Curing AIDS with CRISPR: Breakthrough in Genetic Technology

2024-03-25 14:17:41

#Dutch scientists successfully eliminated the AIDS virus using genetic technology#[#genemagicpen successfully eliminated the AIDS virus#]According to a report on the British “New Scientist” weekly website on March 19, a new method to eliminate the AIDS virus from the body It could one day become a cure for this viral infection, although it has yet to be proven effective in humans.

The strategy uses a relatively new genetic technology called CRISPR, which cuts DNA to introduce damaging information into the viral genetic material within immune cells.

“This finding represents a critical advance toward designing treatment strategies,” Elena Bootilla Calirou, a researcher at the University of Amsterdam in the Netherlands, said in a statement.

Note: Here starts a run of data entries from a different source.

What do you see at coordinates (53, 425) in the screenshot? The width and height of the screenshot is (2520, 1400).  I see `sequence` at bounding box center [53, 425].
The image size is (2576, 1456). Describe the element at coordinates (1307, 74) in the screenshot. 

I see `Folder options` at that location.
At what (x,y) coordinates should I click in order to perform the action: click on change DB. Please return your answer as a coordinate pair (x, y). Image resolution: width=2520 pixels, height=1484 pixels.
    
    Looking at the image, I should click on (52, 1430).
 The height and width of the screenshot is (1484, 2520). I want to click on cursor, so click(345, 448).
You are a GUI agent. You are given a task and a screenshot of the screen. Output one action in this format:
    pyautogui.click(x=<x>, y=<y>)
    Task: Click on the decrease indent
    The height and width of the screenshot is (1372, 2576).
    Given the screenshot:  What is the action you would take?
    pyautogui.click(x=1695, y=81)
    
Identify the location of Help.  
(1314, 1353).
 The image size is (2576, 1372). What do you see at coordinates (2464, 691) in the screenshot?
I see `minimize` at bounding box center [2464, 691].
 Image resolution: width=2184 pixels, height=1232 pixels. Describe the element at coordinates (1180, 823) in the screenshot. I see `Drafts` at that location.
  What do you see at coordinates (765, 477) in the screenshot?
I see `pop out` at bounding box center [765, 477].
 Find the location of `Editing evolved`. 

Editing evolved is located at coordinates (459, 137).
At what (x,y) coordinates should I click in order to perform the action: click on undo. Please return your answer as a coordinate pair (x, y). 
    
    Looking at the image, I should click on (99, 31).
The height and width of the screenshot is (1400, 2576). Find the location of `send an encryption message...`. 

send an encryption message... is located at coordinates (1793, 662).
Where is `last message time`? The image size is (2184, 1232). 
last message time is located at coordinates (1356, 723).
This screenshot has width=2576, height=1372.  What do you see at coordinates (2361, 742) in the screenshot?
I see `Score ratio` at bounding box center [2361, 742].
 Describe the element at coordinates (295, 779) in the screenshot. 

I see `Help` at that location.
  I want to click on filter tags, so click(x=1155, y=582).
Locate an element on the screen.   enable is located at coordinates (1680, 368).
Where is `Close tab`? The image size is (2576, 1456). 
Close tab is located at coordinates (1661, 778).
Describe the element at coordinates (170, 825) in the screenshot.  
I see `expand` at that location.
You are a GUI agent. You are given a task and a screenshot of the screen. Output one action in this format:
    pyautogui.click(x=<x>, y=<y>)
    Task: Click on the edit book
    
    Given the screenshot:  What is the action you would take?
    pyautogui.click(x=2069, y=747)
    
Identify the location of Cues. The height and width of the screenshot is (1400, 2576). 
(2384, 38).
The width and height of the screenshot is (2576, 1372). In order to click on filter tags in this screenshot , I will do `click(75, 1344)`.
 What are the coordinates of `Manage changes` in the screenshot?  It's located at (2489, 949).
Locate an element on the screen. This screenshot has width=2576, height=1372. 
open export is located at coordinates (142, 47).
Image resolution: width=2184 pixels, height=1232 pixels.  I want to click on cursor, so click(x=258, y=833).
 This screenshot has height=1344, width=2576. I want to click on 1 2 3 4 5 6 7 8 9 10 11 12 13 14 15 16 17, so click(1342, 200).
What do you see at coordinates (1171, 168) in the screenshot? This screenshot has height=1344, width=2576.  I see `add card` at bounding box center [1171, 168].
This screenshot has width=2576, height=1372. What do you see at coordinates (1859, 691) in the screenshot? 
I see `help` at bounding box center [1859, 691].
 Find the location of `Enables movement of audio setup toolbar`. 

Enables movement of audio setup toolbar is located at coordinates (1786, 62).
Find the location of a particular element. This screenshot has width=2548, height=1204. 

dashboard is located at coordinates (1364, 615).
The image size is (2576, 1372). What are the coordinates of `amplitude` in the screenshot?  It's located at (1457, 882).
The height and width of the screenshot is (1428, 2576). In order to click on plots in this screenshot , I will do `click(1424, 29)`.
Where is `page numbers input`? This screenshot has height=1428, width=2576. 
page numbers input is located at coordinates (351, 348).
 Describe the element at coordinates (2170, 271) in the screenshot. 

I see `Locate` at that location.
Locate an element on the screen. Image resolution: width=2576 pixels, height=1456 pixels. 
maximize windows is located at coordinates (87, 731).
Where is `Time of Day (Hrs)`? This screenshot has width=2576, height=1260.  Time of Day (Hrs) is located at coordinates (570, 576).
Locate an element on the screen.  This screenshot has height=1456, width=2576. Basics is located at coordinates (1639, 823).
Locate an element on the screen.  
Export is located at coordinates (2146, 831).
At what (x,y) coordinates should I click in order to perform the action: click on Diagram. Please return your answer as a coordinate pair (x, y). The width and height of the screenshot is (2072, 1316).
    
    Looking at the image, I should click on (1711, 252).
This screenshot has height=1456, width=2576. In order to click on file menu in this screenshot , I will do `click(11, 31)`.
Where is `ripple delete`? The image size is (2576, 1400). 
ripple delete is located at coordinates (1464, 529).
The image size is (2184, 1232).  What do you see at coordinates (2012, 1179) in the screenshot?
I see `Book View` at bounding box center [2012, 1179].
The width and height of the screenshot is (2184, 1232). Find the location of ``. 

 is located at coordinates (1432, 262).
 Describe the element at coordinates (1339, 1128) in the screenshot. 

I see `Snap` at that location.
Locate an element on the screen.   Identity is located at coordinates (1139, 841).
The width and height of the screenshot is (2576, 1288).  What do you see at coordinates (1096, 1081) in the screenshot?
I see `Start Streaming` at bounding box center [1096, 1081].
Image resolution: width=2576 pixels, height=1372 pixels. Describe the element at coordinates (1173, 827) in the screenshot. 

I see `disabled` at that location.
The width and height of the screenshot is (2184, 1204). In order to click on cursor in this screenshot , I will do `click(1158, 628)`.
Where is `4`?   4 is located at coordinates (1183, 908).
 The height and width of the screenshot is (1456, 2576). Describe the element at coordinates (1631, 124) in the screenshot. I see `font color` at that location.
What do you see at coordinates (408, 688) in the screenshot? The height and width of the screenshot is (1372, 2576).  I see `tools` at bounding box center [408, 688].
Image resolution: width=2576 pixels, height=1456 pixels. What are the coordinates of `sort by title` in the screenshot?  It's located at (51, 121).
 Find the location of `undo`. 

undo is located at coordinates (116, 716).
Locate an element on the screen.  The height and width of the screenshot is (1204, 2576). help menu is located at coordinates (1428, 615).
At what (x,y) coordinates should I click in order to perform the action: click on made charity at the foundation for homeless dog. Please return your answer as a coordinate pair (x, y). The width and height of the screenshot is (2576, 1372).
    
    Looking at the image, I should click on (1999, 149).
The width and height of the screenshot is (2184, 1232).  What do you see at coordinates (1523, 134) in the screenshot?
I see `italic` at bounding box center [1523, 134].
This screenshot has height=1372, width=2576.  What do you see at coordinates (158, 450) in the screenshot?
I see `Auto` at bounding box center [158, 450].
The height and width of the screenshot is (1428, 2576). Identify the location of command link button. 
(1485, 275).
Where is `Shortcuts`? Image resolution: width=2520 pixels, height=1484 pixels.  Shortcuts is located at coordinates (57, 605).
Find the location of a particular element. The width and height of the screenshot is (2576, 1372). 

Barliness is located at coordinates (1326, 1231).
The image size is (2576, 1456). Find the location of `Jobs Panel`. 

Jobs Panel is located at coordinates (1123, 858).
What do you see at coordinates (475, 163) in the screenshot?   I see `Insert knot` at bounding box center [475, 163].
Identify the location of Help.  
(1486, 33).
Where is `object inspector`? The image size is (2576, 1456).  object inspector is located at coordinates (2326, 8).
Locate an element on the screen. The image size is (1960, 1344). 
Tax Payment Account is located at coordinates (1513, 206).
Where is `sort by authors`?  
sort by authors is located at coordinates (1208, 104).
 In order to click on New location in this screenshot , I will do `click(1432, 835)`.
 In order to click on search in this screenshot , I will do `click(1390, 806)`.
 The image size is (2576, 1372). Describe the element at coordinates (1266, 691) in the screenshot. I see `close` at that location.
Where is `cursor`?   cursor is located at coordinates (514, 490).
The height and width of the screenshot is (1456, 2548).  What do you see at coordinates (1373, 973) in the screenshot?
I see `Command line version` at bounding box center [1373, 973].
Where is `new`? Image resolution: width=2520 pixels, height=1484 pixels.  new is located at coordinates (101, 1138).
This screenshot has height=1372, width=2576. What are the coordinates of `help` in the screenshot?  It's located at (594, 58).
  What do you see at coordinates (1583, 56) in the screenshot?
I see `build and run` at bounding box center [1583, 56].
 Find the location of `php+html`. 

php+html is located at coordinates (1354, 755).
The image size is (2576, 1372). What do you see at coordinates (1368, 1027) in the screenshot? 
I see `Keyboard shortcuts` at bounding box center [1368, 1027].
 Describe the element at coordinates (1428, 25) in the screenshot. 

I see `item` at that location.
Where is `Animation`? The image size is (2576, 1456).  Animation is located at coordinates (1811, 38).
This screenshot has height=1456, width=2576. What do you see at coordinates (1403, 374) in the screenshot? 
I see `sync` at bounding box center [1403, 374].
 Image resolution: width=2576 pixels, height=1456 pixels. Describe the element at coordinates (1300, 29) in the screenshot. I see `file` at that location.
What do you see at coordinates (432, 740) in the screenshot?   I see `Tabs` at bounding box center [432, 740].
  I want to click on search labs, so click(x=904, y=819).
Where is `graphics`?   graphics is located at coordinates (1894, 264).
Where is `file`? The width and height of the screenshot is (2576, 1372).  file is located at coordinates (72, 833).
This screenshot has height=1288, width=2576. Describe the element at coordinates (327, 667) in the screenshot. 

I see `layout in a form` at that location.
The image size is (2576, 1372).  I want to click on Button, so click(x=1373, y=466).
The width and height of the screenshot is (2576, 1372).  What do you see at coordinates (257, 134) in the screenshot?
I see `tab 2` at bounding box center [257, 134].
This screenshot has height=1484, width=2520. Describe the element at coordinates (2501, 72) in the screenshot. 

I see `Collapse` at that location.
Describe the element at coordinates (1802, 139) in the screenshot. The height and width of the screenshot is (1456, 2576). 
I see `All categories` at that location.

Although HIV infection used to be almost always fatal, people living with HIV now have access to drugs that stop the virus from replicating. This will give them a near-normal life expectancy, as long as they consistently take the medication every day.

But when people are first infected, part of the virus embeds its DNA into the patient’s immune cells, where it remains latent. If a patient stops taking HIV drugs, this part of the DNA will “reawaken” and the HIV virus will begin to spread throughout the immune system again.

To be cured, we need to have some way of killing any lurking virus in the body. Scientists have tried a variety of strategies, but so far none have been found to be effective.

The latest approach uses CRISPR gene-editing technology. The editing technique, first discovered in bacteria, tracks a specific DNA sequence and makes cuts at it. By altering the DNA sequence being targeted, the technology could potentially be translated into gene therapy to treat a variety of diseases. Last year, the United States and Britain became the first to approve such treatments as a treatment for sickle cell anemia.

Several research teams are studying the use of CRISPR editing technology, which targets a gene in the HIV virus, as a way to disable the latent virus. Now, Carrillo and her team have shown that, when tested on immune cells in a dish, their CRISPR system can disable all viruses, allowing them to be cleared from those cells. The research will be presented next month at the European Conference on Clinical Microbiology and Infectious Diseases in Barcelona, ​​Spain.

Jonathan Stoyer of the Francis Crick Institute in the UK said the findings were encouraging but would need to be tested in animals and eventually humans to prove the treatment could reach all carriers. Immune cells harboring latent HIV. Some of these cells are thought to be found in the bone marrow, but they may also be found in other parts of the body, he said. “There is still considerable uncertainty about whether there are additional storage sites for immune cells elsewhere in the body,” he said.

A biopharmaceutical company in California has previously demonstrated that a CRISPR-based method can reduce the amount of latent virus in monkeys infected with a certain type of HIV-like virus.